Se la crisi del grillismo ha prodotto in pochi anni, un irreversibile “effetto-metastasi” presso gli elettori (Conte, secondo gli ultimi sondaggi, avrebbe ora, in vista delle prossime politiche, solo il 12%, Di Maio il 2%, infatti a ottobre ha detto che farà una “cosa centrista” più grande), lo stesso “effetto-metastasi”, lasciando perdere la transumanza parlamentare (deputati e senatori in fuga nei gruppi misti o in altri partiti), si registra presso i capi e i simboli esterni riconosciuti dei 5Stelle.

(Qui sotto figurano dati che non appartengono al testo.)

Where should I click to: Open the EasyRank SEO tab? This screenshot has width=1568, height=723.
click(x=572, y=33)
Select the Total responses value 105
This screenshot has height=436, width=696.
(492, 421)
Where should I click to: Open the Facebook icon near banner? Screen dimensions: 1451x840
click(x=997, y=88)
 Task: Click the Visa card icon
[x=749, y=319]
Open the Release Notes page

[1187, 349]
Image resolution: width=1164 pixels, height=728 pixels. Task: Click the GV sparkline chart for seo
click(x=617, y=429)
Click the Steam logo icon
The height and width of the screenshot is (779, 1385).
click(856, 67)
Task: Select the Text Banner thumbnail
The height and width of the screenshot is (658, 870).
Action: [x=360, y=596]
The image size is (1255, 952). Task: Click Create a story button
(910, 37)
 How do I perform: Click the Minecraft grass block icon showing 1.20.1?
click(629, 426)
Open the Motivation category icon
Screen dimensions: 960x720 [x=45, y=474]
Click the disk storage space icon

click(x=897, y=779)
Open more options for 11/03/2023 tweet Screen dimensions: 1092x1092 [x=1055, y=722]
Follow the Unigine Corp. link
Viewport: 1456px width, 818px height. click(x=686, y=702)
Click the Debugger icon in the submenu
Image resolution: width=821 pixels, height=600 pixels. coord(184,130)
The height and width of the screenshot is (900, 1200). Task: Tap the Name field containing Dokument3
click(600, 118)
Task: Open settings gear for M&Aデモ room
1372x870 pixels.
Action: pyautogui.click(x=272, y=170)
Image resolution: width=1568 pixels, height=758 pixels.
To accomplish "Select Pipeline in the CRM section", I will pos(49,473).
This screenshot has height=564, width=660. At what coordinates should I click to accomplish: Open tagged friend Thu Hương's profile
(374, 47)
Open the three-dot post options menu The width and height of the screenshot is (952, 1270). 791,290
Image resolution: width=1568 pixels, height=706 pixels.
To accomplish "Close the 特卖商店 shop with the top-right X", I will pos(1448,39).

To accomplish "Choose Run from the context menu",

Quelli interni sono noti: Conte ha perso fascino, autorevolezza e incisività. Viene contestato dentro, fuori il partito e dal guru Grillo. Colpito come Salvini dalla “sindrome di lotta e di governo”, rischia di imitare pure lui il Papeete. A luglio sarà costretto a decidere se uscire o restare al governo. Oppure, accontentarsi di un documento dove sicuramente il premier prometterà di attenersi al perimetro di alcune richieste del Movimento, visto che già le armi e il termovalorizzatore le hanno cassate spontaneamente, fattore che ha insospettito molti osservatori.
E in qualsiasi caso, se andrà al mare a luglio, a settembre dovrà inventarsi una via d’uscita. Se continuerà con questa strategia perderà governisti e barricaderi.
A proposito di barricaderi: Di Battista, potrebbe rientrare in partita. Lui incarna realmente il grillismo1.0, quello tradito su tutti i versanti dall’evoluzione-involuzione del Movimento (esperienza giallo-verde, giallo-rossa, draghiana).
Anche perché la differenza tra Di Maio e Conte non si comprende: entrambi pensano a un partito moderato, liberale, ecologista, filo-Recovery, atlantista.
Per ora Di Battista sta dietro le quinte e continua a fare viaggi pubblicati sul Fatto quotidiano.
Altro leader interno è la Raggi che da settimane dà nuovi segni di vita politica. E’ vero che è uscita male dell’esperienza capitolina, ma ha un tesoretto politico che potrebbe farla avvicinare oggettivamente a Di Battista. Sui vaccini e l’anti-casta si è dimostrata coraggiosamente coerente col passato.
Simboli esterni: Travaglio e Santoro. Di fatto sono le bandiere giornalistiche di un’area di dissenso al politicamente corretto, all’attuale pensiero unico (sia sui vaccini, sia sulla guerra in Ucraina), e sostenitori dei temi che hanno portato i 5Stelle a essere il primo partito alle scorse elezioni. Su tutto, la moralizzazione della vita pubblica, della politica e il giustizialismo.
Dove si collocherebbero questi capi interni ed esterni? Quali target di riferimento?
Lo scrive Alessandro Trocino sul Corriere della Sera: Di Maio centrista, Conte laburista (pure se spina nel fianco del Pd e incubo per Renzi e Calenda), Di Battista e forse la Raggi, trasversali, contigui all’euroscettico-sovranista Paragone.
Sarebbero belle e suggestive ipotesi. Così il grillismo che all’interno assorbiva anime di destra, di sinistra e alternative, potrebbe ricomprendere le stesse anime con tanti partiti separati.
Totò diceva che: “E’ la somma che fa il totale”. Ecco, in questo caso, la somma non farà mai più il totale di prima.